Rapid Flexibility: Unlike more rigid sensory areas, the PFC has the capacity for rapid updating of activity patterns, switching between "UP" and "DOWN" states to adapt to new rules.
Domain Generality: While other regions are specialized (e.g., V1 for vision), PFC neurons are domain-general; they can maintain rules across different sensory modalities and motor systems.
Anatomical Hub Status: The PFC is a widely connected "hub," which provides it with the necessary structural access to enable top-down modulation and inhibition of various sensory and motor functions.
Which midbrain area is primarily associated with dopamine and reward error prediction?
The Ventral Tegmental Area (VTA)
In the dopamine-based reward error prediction model, what happens to the prediction if the reward received equals the prediction?
The prediction is kept unchanged.
Error monitoring refers to…
cognitive processes by which we know when our performance deviates from our intended goal.
Humans, like other species need to monitor and respond to errors. This is necessary for learning, to adapt one’s behavior to the changing demands of the environment one lives in, and to interrupt useless or potentially harmful actions.
What brain areas are important for error monitoring?
Areas along the midline of the frontal lobe, including the pre-supplementary motor area, supplementary eye field, and middle cingulate cortex. Middle cingulate cortex is a region in the medial frontal cortex, located ventral to the primary motor cortex, supplementary eye field, supplementary motor area, and pre-supplementary motor area in Brodmann area 24. Fu et al show the location of these areas in the brain.
What is error-related negativity (ERN)?
A brief, negative-going component in event-related potential response over the medial frontal cortex shortly after an action error has been committed.
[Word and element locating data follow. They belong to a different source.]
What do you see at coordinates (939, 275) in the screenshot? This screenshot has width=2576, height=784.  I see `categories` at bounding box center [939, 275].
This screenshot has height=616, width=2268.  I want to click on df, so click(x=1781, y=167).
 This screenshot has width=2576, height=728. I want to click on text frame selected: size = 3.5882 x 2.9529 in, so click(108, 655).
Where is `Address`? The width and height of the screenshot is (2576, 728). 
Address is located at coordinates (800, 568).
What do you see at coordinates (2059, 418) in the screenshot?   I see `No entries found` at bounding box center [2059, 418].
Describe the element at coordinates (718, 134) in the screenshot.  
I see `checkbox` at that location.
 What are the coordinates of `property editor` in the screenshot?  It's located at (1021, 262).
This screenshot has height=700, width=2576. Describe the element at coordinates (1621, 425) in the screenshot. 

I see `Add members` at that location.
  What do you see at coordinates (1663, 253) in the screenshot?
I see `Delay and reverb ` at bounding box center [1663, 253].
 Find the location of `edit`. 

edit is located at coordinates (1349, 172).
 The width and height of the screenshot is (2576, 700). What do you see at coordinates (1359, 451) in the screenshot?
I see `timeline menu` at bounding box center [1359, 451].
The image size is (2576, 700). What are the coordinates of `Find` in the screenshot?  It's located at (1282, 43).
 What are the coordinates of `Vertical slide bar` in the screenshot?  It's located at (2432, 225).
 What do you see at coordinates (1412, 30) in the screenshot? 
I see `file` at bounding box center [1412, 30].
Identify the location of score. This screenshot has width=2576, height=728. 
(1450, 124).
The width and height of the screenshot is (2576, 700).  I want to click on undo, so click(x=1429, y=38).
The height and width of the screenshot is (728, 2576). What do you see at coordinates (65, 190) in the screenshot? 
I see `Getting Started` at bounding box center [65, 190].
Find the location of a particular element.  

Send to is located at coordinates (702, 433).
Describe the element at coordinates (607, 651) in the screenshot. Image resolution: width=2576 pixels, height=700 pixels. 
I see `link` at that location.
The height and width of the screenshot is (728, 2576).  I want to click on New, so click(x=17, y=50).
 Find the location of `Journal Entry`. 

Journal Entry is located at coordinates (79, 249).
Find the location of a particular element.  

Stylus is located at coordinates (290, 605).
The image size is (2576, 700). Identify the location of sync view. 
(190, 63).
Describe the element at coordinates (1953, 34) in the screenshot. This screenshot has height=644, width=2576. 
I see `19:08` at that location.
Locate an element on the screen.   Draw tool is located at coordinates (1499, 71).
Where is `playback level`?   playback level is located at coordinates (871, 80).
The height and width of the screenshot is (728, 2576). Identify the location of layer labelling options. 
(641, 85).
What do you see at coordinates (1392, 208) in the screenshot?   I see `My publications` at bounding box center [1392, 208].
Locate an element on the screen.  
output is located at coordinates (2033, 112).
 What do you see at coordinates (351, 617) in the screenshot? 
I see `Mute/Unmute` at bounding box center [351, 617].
Action errors may happen, for example, when one automatically commits an automatic, goal-incompatible response instead of a goal-compatible and more adaptive response.
What does the term "corollary discharge" mean in the context of motor control?
It is a copy of efferent motor signals provided to sensory/cognitive structures to enable "forward models" that predict what is going to happen.
In the Fu et al. (2023) model of error monitoring, how is an "action error" identified?
An action error is identified when the corollary discharge of the actual motor command is compared against the predicted action (target) generated by the action forward model.
Post-error slowing refers to…
a delay of response time after one has committed an error in an experimental task (e.g., pressed a wrong button).
Fill in the blanks
________________________ predict the actions that are available in a given task (for example, to respond on the basis of a font color or text in a Stroop task). These predictions are made for the correct (or “goal-compatible”) response as well as the incorrect (or “goal-incompatible”) response. The ________________ chooses which of the available actions is executed. Performance monitoring systems receive information about the the selected responses via ________________________ which are copies of the efferent (e.g., motor command) signals.
COROLLARY DISCHARGE SIGNALS, ACTION FORWARD MODELS, ACTION SELECTION MECHANISM
ACTION FORWARD MODELS predict the actions that are available in a given task (for example, to respond on the basis of a font color or text in a Stroop task). These predictions are made for the correct or “goal-compatible” response as well as the the incorrect or “goal-incompatible” response. The ACTION SELECTION MECHANISM chooses which of the available actions is executed. Performance monitoring systems receive information about the the selected responses via COROLLARY DISCHARGE SIGNALS, which are copies of the efferent (e.g., motor command) signals.